But just a few hours later, many of the very same members of Congress voted to end all funding for family planning health services under Title X of the Public Health Act, even services provided by clinics that don't perform abortions.
Embedded in the continuing budget resolution passed by Congress about 4 a.m. on Saturday was a provision that zeroes out all money -$317 million - to implement Title X, the Nixon-era program that provides birth control and other services to about 5 million women and men each year.
Here in Pennsylvania, Title X programs provided contraceptives to 254,000 people last year, and almost 264,000 received tests for sexually transmitted diseases like chlamydia and gonorrhea. In addition, about 76,000 screening tests for cervical cancer and almost 26,000 tests for HIV were performed.
If the funding for these programs were to disappear, it's a cinch that the 301,000 Pennsylvanians who use them annually wouldn't. And neither would their cancers or STDs.
Depending on how you count, there are three, four, even nine bills in Congress that take direct aim at reproductive rights. Among them: a bill that would deny tax credits for businesses that offer health-insurance plans covering abortion; another that would allow a "conscience exception" to a hospital to refuse an abortion to a woman even if her life were in danger; another that would outlaw abortion by interpreting the 14th Amendment as offering equal protection for the "preborn."

§ §

→ WHAT THIS EXERCISE ASKS
1. Answer these questions from the passage on Title X funding:
(a) How much money does the provision in the continuing budget resolution zero out?
(b) How many people in Pennsylvania did Title X programs provide contraceptives to last year?
(c) What would the bill on tax credits deny them to?
2. Write the next part of the passage on Title X funding and the reproductive-rights bills in Congress.

→ SUPPLIED MATERIAL
§ §

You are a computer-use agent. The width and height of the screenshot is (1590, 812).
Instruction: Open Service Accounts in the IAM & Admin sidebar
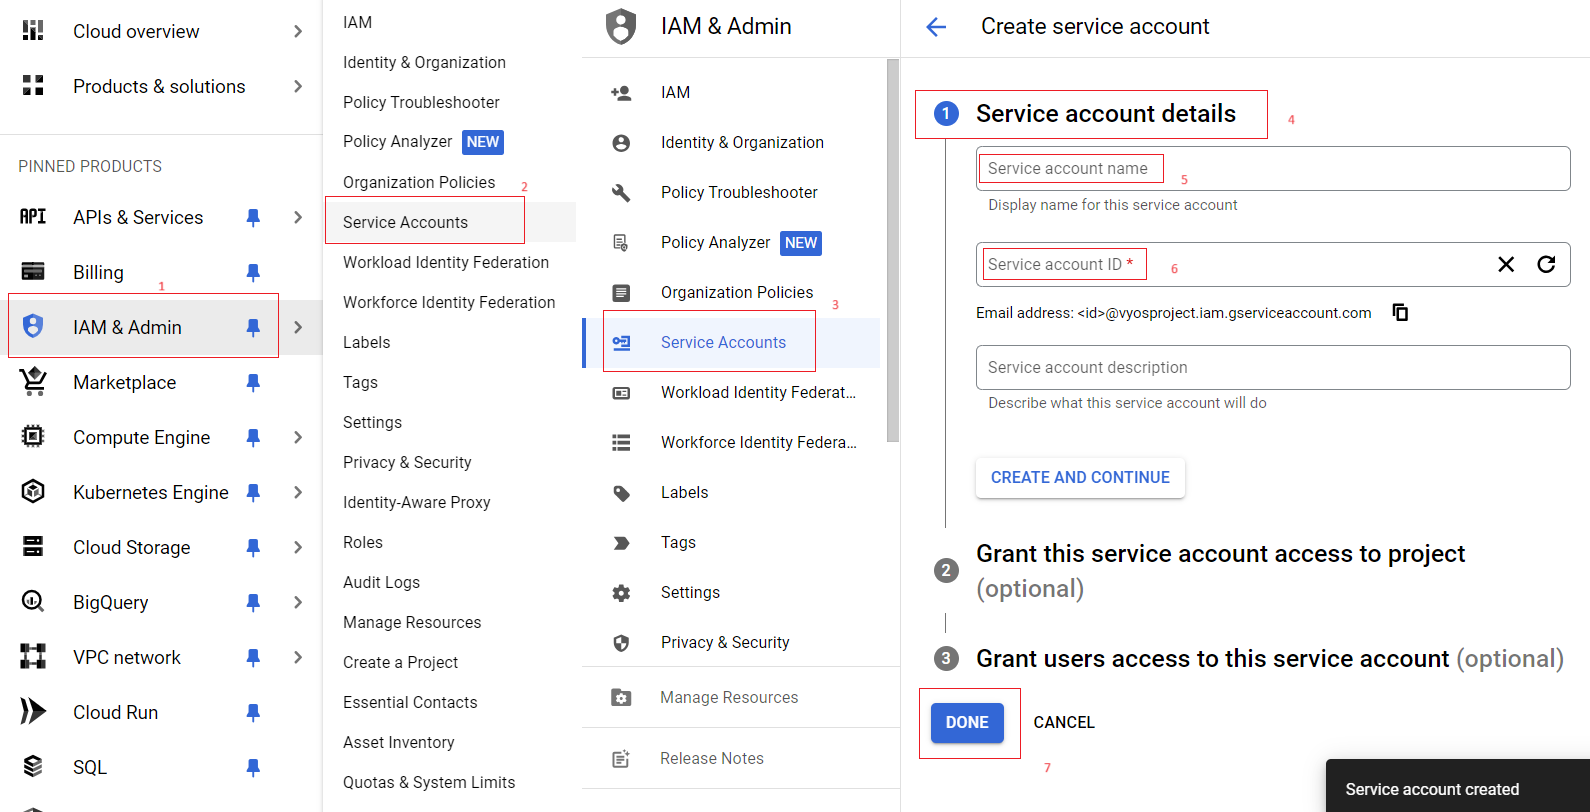(723, 342)
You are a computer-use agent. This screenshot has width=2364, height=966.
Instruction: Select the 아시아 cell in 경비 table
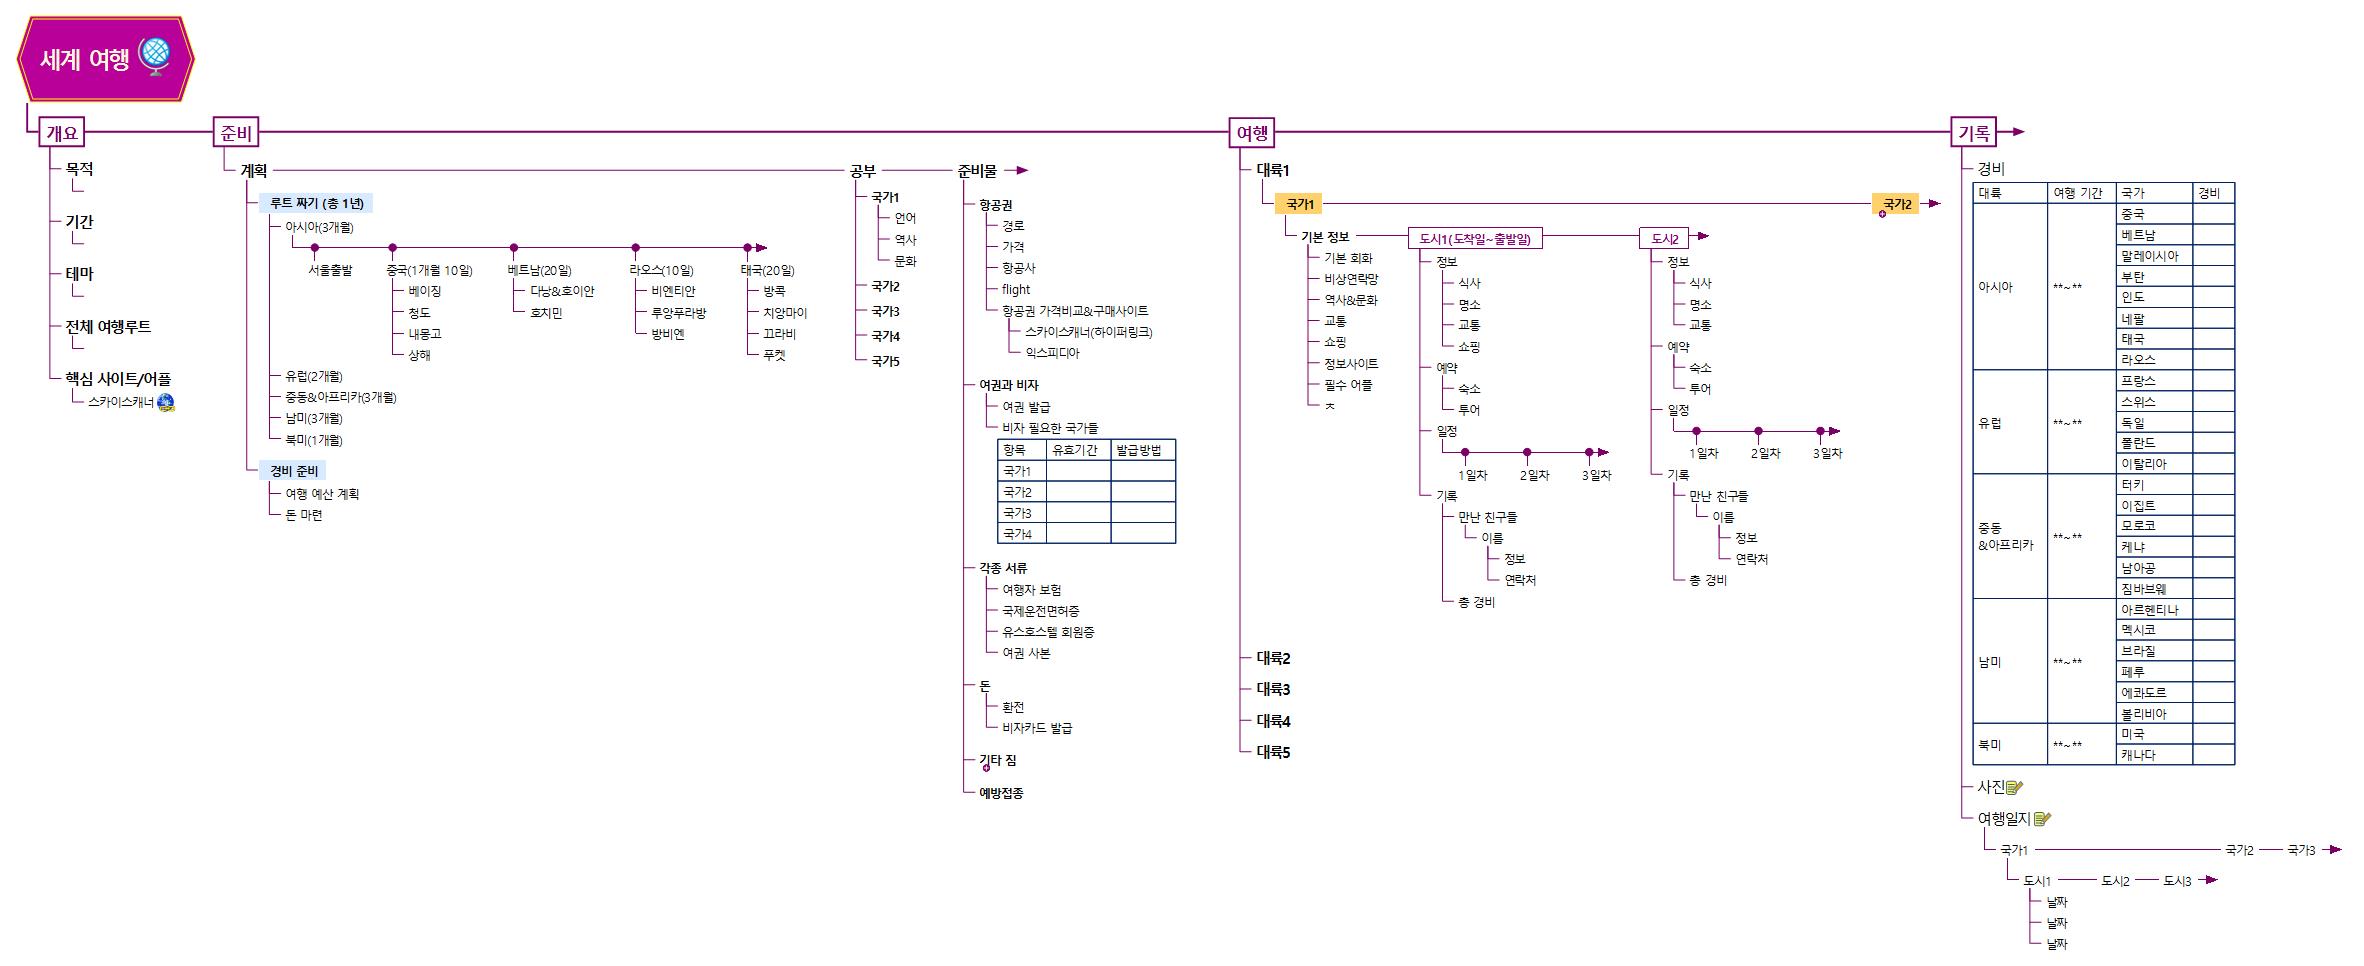pos(1995,287)
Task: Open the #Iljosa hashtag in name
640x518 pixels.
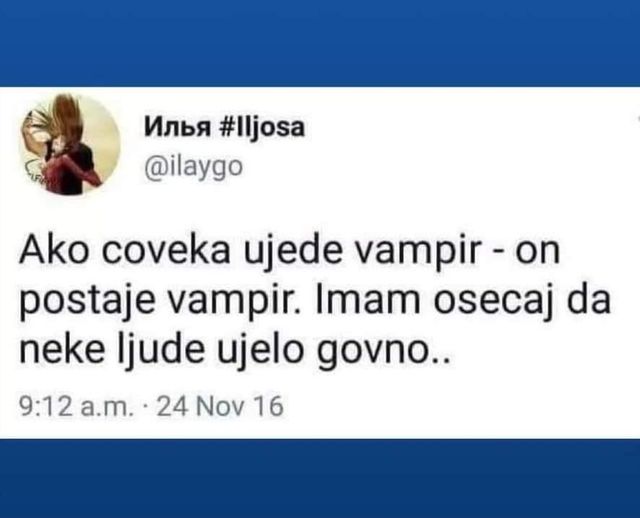Action: 262,128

§ §

→ WRITTEN ANSWERS
1.
(a) $317 million.
(b) 254,000 people.
(c) Businesses that offer health-insurance plans covering abortion.

2.
And yet conservatives in Congress want to reduce publicly funded family planning services that, according to the Alan Guttmacher Institute, prevent 1.94 million unintended pregnancies per year. According to its report, without publicly-funded contraception - including Title X services, as well as Medicaid-funded birth control provided by private doctors - the U.S. abortion rate would be nearly two-thirds higher than it now is. Apparently, being a conservative Republican means never having to be internally consistent.
Could zeroing out funding for Title X signal a new tactic in the war against contraception? Most Americans use birth control, so those who oppose contraception don't dare attack it directly. Instead, they have tried to pass it off as a crusade against abortion, with limited success.
Now, it appears, they also are attempting to hide their intentions behind a supposed concern for the federal deficit. But consider: the cut to Title X funding in the continuing resolution covers fiscal year 2011, which is nearly half over, so the supposed savings are minuscule. Besides, preventing unintended pregnancies is one of the most efficient uses of government money there is: $4 in taxpayer savings for every $1 spent.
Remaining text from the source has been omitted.